I do a lot of programming in the large and spend far too much time, according to some, thinking about programming in the large concepts such as SOA and CEP but from time to time I like to keep it real and code something detailed and low(er) level. Recently I’ve been doing a little investigation around compression and so I ended up reading up on Huffman Coding. Huffman coding is a way of taking a fixed length encoding and turning it into a shorter variable length encoding.
Back to basics
That’s a little vague and academic so I’m going to assume little knowledge of how computers store data and work my way up and see if I can explain it properly.
Computer storage is made of switches, lots and lots of on/off switches, a switch in storage terms is called a bit and is the smallest possible unit of storage.

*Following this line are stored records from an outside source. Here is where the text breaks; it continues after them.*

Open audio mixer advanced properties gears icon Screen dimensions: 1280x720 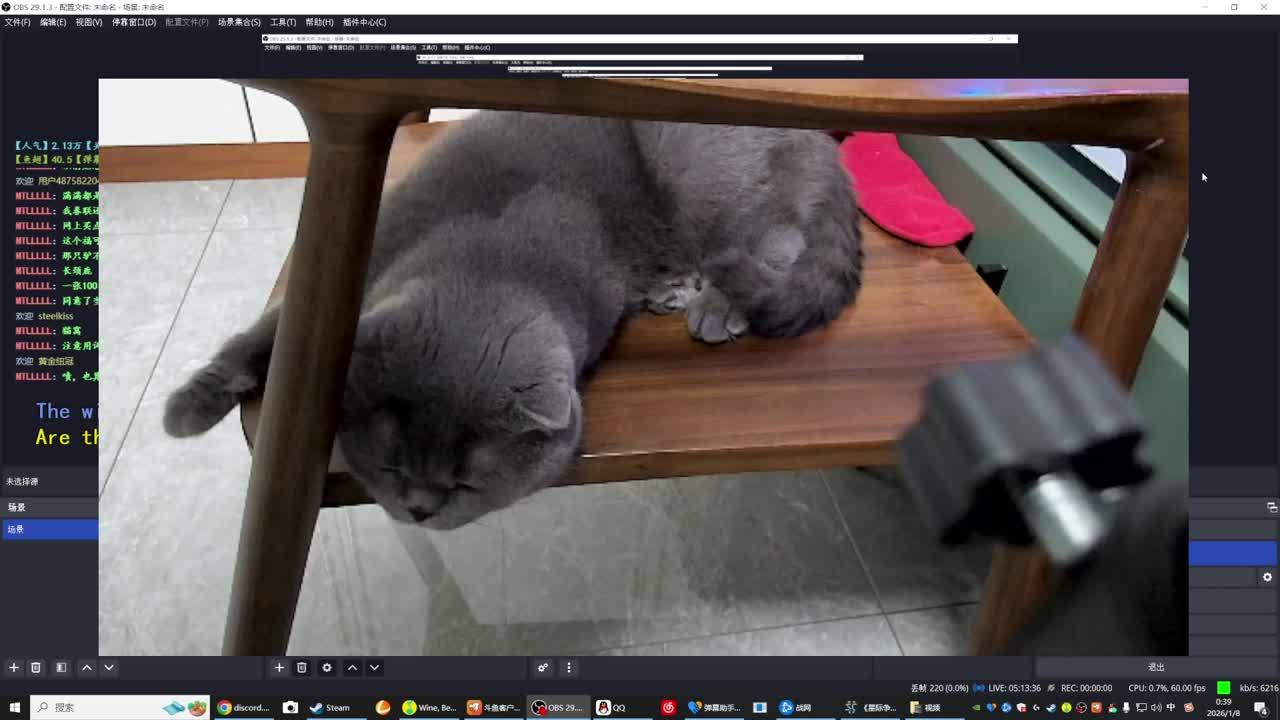[x=543, y=667]
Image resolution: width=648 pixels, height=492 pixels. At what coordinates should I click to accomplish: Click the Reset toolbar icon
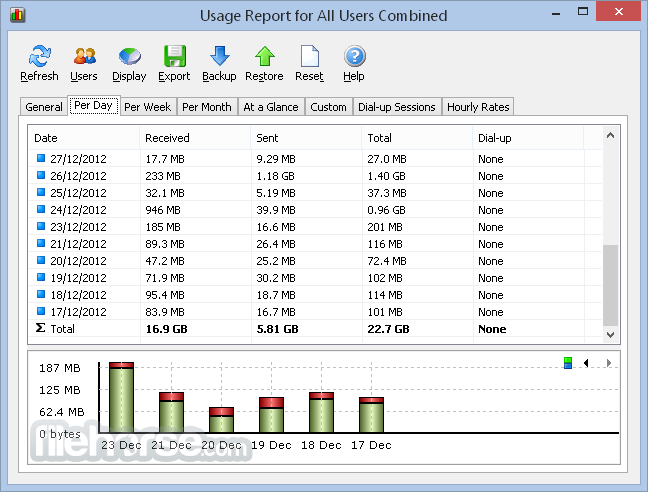pos(309,57)
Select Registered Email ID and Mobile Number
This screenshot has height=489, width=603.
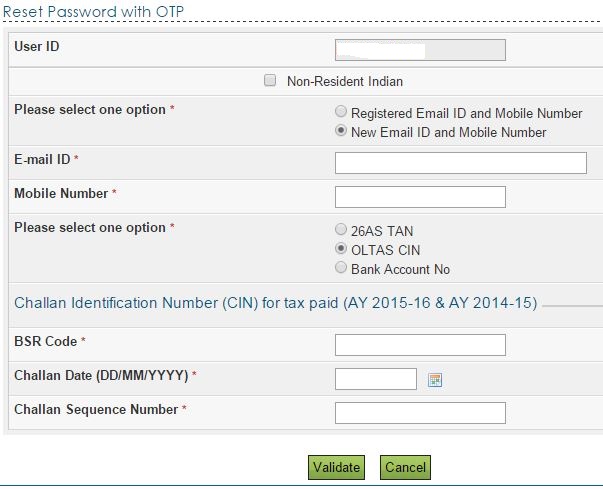tap(342, 113)
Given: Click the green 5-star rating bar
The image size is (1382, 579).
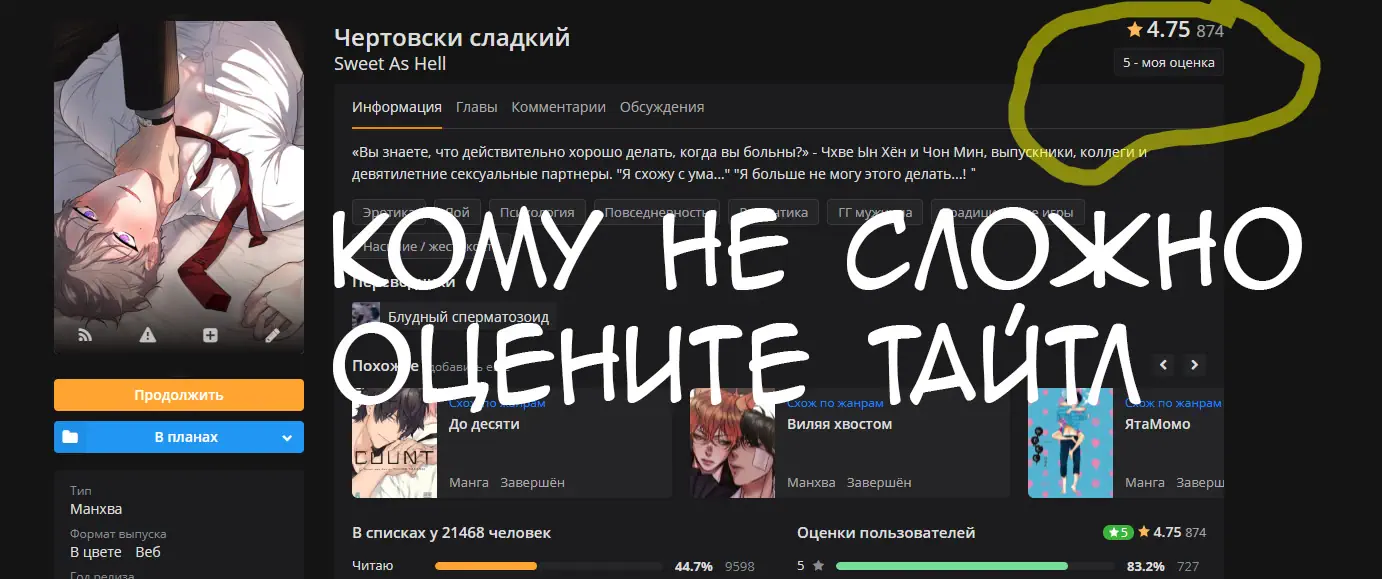Looking at the screenshot, I should [x=952, y=566].
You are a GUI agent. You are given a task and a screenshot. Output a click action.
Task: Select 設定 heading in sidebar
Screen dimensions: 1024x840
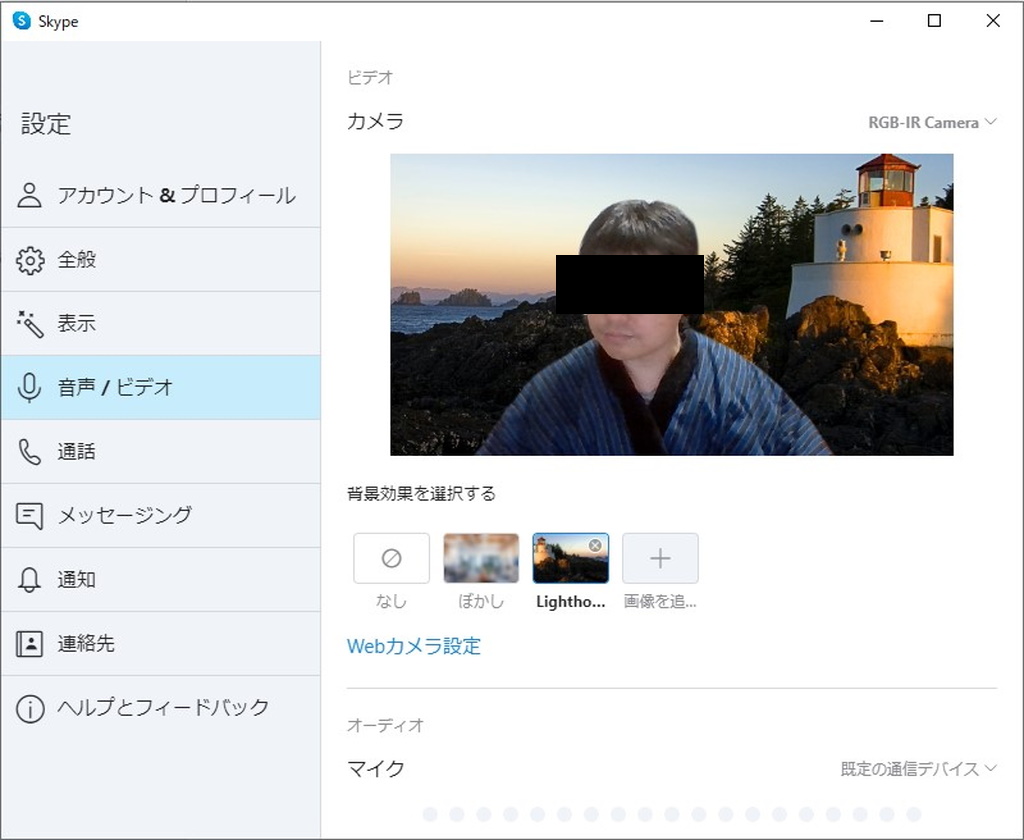pyautogui.click(x=44, y=124)
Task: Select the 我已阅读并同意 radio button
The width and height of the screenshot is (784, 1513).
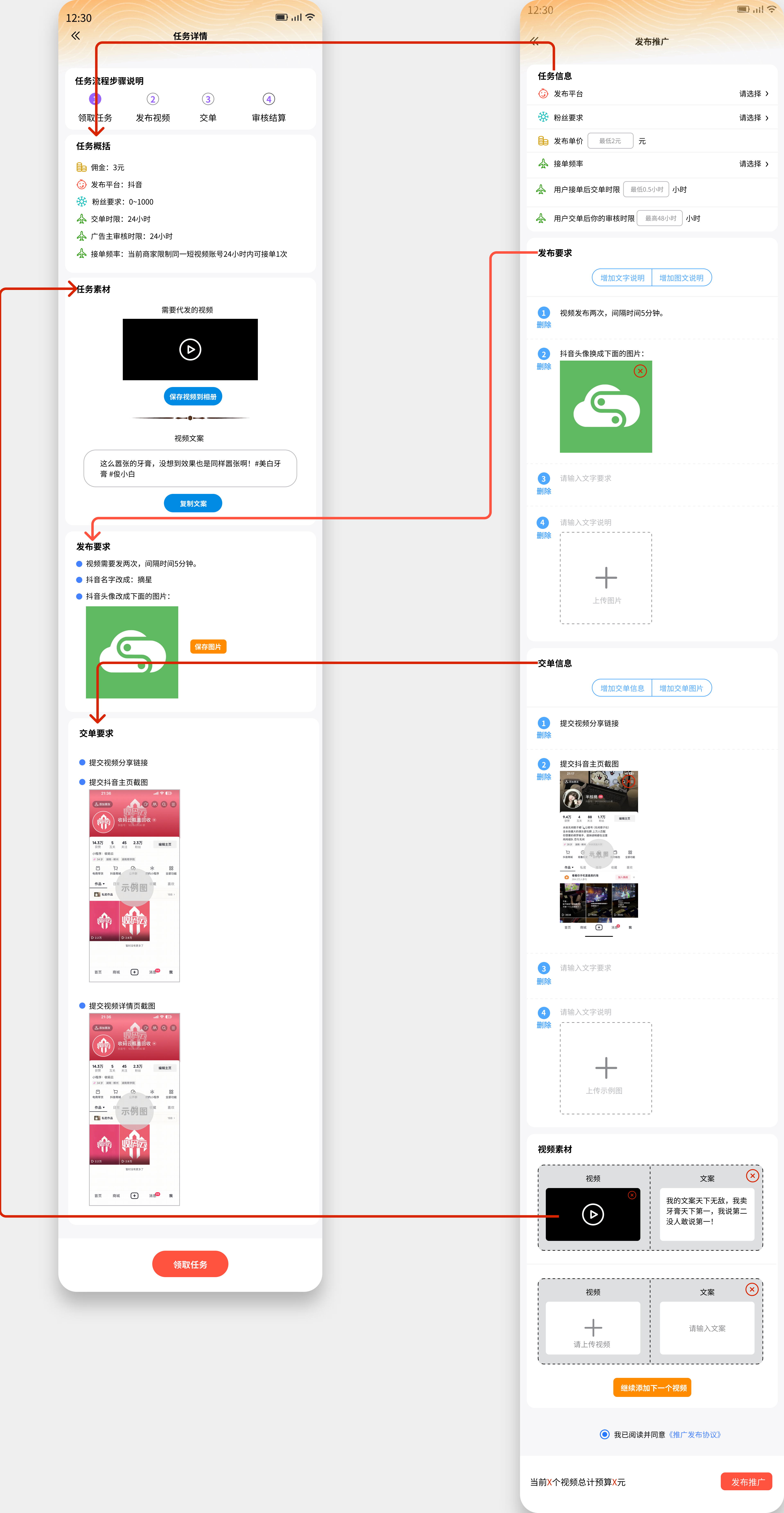Action: pos(605,1434)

Switches can be on or off and computers represent that on or off as 1 or 0 respectively. That’s why the classic power switch on most devices is a zero with a one overlayed as in figure 1, 0 and 1 mean off and on to engineers. If I only have 0s and 1s then I’m going to have to find a way of representing numbers bigger than 1 using them.
Getting to second base
Classically we use a numbering system with ten digits zero through to nine, which mathematicians would call base 10 or decimal. However as computers only have two digits they use a counting system base 2 which is referred to as binary. To count in binary we simply increment the number on the right until it reaches its digit limit (1) and then increment the number closest to it on the left whilst reseting that number to zero, if the number on the left is also at its limit we move again to the left and reset it until we find one we can increment, this is exactly the algorithm we use for normal counting. Therefore we have
binary decimal 0 0 1 1 10 2 11 3 100 4 101 5 110 6 111 7 1000 8 1001 9 1010 10 1011 11 1100 12
Interestingly and logically where in decimal the first digit represents units and the second tens and the third hundreds, in decimals they represent 1, 2, 4, 8 and double for each digit to the left. Thus 101 (binary) is
(1 × 1) + (2 × 0) + (4 × 1) = 5 (decimal)
Anyway enough about bases, I think we have that covered off. What we need to understand is you can represent numbers using sequences of zeros and one on computers.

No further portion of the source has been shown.